↓↓↓

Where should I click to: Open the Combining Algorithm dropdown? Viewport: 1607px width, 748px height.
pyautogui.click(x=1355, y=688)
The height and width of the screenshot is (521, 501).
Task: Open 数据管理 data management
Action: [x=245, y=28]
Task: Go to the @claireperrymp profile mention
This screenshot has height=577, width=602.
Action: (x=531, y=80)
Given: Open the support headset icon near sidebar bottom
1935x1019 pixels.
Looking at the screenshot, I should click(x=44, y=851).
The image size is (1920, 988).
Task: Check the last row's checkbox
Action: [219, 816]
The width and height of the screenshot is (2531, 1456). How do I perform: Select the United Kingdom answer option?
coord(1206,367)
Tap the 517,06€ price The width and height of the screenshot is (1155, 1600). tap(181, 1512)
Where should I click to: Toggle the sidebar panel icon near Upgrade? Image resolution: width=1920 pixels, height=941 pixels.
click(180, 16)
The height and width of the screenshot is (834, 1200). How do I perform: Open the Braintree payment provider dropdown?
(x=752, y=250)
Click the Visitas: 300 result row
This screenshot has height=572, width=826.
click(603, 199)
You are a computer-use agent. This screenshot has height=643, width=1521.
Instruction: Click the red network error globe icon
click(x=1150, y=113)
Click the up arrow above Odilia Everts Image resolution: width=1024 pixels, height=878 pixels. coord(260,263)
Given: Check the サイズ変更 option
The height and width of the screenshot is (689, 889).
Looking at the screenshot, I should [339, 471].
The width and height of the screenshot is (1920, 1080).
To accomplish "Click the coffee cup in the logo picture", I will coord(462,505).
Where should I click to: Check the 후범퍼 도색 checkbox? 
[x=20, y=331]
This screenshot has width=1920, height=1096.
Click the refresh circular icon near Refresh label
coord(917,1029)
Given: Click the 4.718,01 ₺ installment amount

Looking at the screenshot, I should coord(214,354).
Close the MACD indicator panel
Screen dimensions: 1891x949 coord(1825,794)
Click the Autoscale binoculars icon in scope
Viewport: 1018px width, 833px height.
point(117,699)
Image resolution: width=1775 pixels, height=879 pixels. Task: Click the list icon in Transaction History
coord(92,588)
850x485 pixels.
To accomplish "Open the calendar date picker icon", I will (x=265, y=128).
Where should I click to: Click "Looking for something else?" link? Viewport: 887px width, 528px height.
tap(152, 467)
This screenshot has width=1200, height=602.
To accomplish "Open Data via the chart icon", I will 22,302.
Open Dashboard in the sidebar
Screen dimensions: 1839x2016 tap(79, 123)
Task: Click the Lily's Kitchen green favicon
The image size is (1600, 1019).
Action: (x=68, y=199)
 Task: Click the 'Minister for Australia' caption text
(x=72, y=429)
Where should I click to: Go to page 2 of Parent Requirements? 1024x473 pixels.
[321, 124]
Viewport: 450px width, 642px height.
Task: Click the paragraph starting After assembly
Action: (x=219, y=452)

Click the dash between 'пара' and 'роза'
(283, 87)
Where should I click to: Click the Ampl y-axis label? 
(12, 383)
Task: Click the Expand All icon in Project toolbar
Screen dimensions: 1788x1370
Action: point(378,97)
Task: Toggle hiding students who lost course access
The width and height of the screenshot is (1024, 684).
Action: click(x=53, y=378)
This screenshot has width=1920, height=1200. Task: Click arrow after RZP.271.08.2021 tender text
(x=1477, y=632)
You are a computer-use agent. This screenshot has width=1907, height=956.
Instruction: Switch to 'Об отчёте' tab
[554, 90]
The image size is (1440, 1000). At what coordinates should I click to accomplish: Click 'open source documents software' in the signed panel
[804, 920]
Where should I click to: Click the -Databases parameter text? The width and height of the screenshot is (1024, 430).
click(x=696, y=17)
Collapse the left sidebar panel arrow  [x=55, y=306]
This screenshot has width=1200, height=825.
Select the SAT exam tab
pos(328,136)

↑↑↑

=== Written task ===
Copy all of the records above line for line, without changing anything.

=== Problem solution ===
Where should I click to: Open the Combining Algorithm dropdown? Viewport: 1607px width, 748px height.
pyautogui.click(x=1355, y=688)
The height and width of the screenshot is (521, 501).
Task: Open 数据管理 data management
Action: [x=245, y=28]
Task: Go to the @claireperrymp profile mention
This screenshot has height=577, width=602.
Action: (x=531, y=80)
Given: Open the support headset icon near sidebar bottom
1935x1019 pixels.
Looking at the screenshot, I should click(x=44, y=851).
The image size is (1920, 988).
Task: Check the last row's checkbox
Action: [219, 816]
The width and height of the screenshot is (2531, 1456). How do I perform: Select the United Kingdom answer option?
coord(1206,367)
Tap the 517,06€ price The width and height of the screenshot is (1155, 1600). tap(181, 1512)
Where should I click to: Toggle the sidebar panel icon near Upgrade? Image resolution: width=1920 pixels, height=941 pixels.
click(180, 16)
The height and width of the screenshot is (834, 1200). How do I perform: Open the Braintree payment provider dropdown?
(x=752, y=250)
Click the Visitas: 300 result row
This screenshot has height=572, width=826.
click(603, 199)
You are a computer-use agent. This screenshot has height=643, width=1521.
Instruction: Click the red network error globe icon
click(x=1150, y=113)
Click the up arrow above Odilia Everts Image resolution: width=1024 pixels, height=878 pixels. coord(260,263)
Given: Check the サイズ変更 option
The height and width of the screenshot is (689, 889).
Looking at the screenshot, I should [339, 471].
The width and height of the screenshot is (1920, 1080).
To accomplish "Click the coffee cup in the logo picture", I will coord(462,505).
Where should I click to: Check the 후범퍼 도색 checkbox? 
[x=20, y=331]
This screenshot has width=1920, height=1096.
Click the refresh circular icon near Refresh label
coord(917,1029)
Given: Click the 4.718,01 ₺ installment amount

Looking at the screenshot, I should coord(214,354).
Close the MACD indicator panel
Screen dimensions: 1891x949 coord(1825,794)
Click the Autoscale binoculars icon in scope
Viewport: 1018px width, 833px height.
point(117,699)
Image resolution: width=1775 pixels, height=879 pixels. Task: Click the list icon in Transaction History
coord(92,588)
850x485 pixels.
To accomplish "Open the calendar date picker icon", I will (x=265, y=128).
Where should I click to: Click "Looking for something else?" link? Viewport: 887px width, 528px height.
tap(152, 467)
This screenshot has width=1200, height=602.
To accomplish "Open Data via the chart icon", I will 22,302.
Open Dashboard in the sidebar
Screen dimensions: 1839x2016 tap(79, 123)
Task: Click the Lily's Kitchen green favicon
The image size is (1600, 1019).
Action: (x=68, y=199)
 Task: Click the 'Minister for Australia' caption text
(x=72, y=429)
Where should I click to: Go to page 2 of Parent Requirements? 1024x473 pixels.
[321, 124]
Viewport: 450px width, 642px height.
Task: Click the paragraph starting After assembly
Action: (x=219, y=452)

Click the dash between 'пара' and 'роза'
(283, 87)
Where should I click to: Click the Ampl y-axis label? 
(12, 383)
Task: Click the Expand All icon in Project toolbar
Screen dimensions: 1788x1370
Action: point(378,97)
Task: Toggle hiding students who lost course access
The width and height of the screenshot is (1024, 684).
Action: click(x=53, y=378)
This screenshot has width=1920, height=1200. Task: Click arrow after RZP.271.08.2021 tender text
(x=1477, y=632)
You are a computer-use agent. This screenshot has width=1907, height=956.
Instruction: Switch to 'Об отчёте' tab
[554, 90]
The image size is (1440, 1000). At what coordinates should I click to accomplish: Click 'open source documents software' in the signed panel
[804, 920]
Where should I click to: Click the -Databases parameter text? The width and height of the screenshot is (1024, 430).
click(x=696, y=17)
Collapse the left sidebar panel arrow  [x=55, y=306]
This screenshot has width=1200, height=825.
Select the SAT exam tab
pos(328,136)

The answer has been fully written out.